Fluera

memória · pedagogia

Roediger e Karpicke

2006 · 2011

Henry Roediger III (Washington University em St. Louis) e Jeffrey Karpicke (Purdue) conduziram uma série de estudos que tornaram a *prática de recuperação* — o ato de puxar a informação da memória — a intervenção mais citada da ciência cognitiva moderna da aprendizagem.

Obra de referência
Test-enhanced learning: Taking memory tests improves long-term retention (Psychological Science, 2006)

O estudo de 2006 comparou estudantes que reliam o material com estudantes que eram testados. Os releitores previam lembrar mais — e depois de cinco minutos era assim. Depois de uma semana, os estudantes testados tinham retido significativamente mais. O teste, defenderam Roediger e Karpicke, não mede a memória; ela a cria.

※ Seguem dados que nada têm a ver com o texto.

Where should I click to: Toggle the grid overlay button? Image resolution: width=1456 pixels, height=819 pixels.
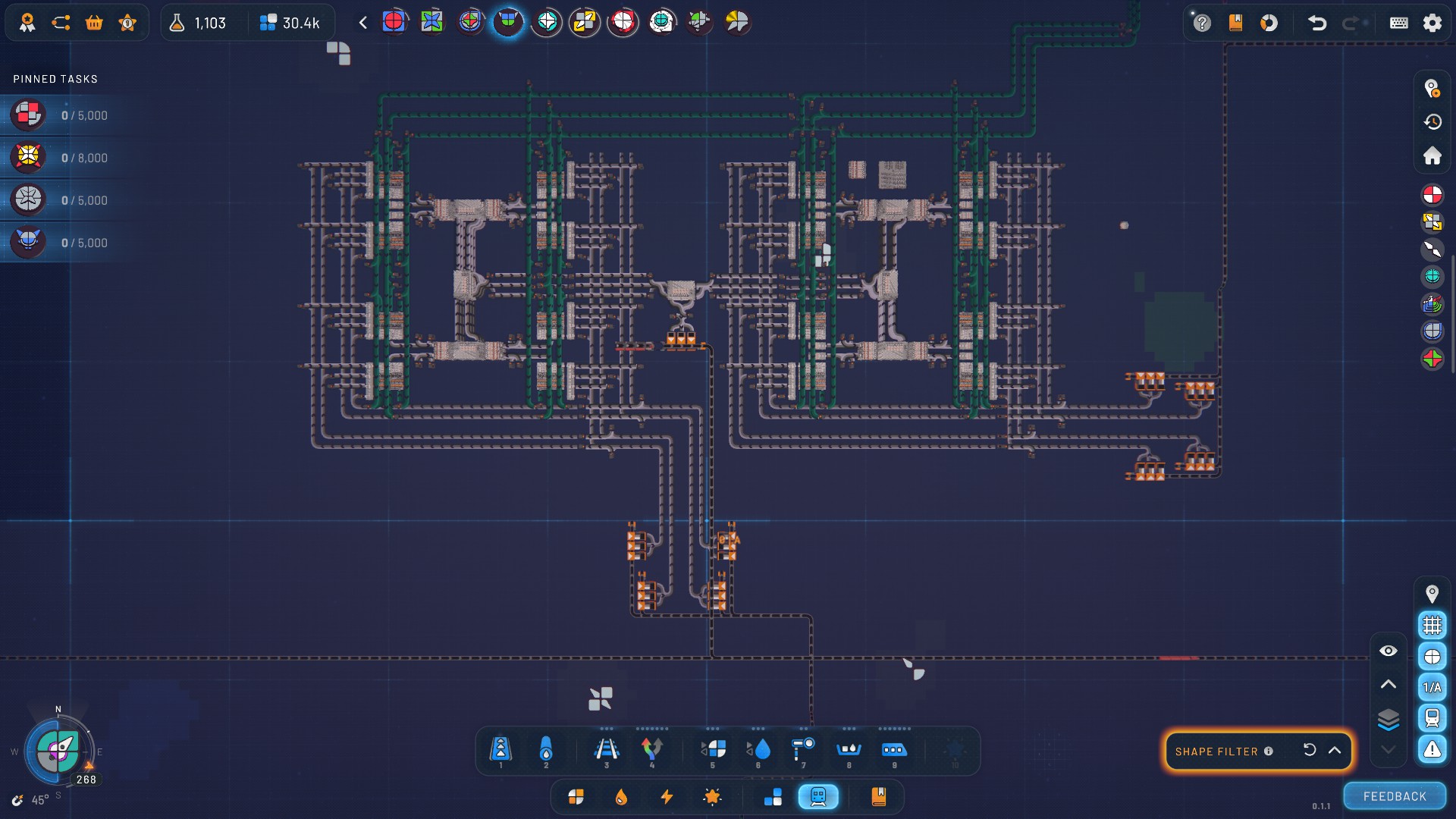1432,626
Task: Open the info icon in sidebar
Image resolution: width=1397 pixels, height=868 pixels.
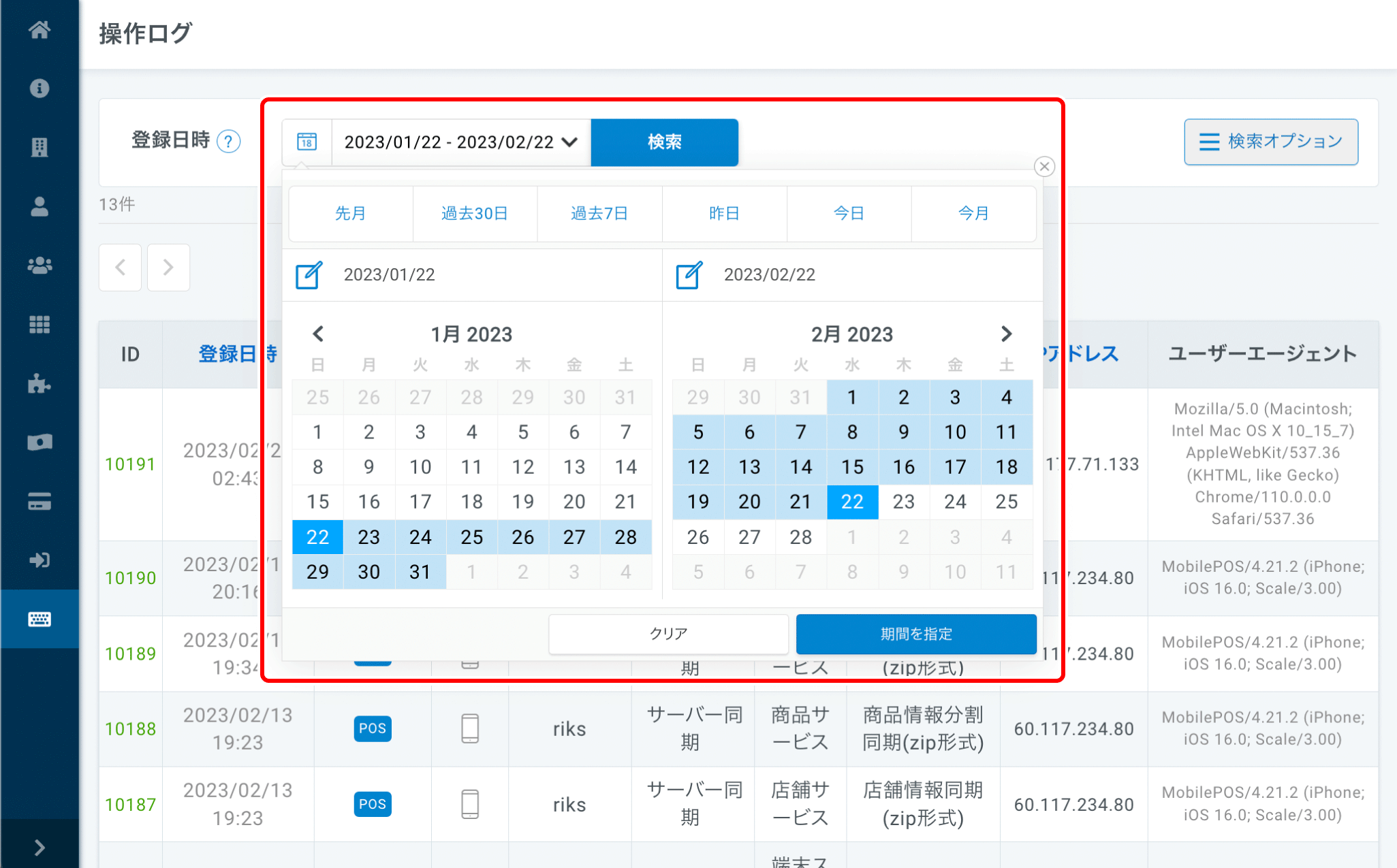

O paper de 2011 estendeu o resultado ao successive relearning — prática de recuperação espaçada em intervalos crescentes — que continua sendo, por effect size, a estratégia de estudo com a evidência mais forte já documentada.

A arquitetura de recuperação do Fluera é construída sobre essa evidência. O Socratic Mode é recuperação sob scaffolding. Fog of War é recuperação sob oclusão. A repetição espaçada é successive relearning. E a recusa pedagógica central — que a IA pergunta antes de responder — existe porque os dados de Roediger e Karpicke são inequívocos: ser interrogado é como a memória se torna permanente.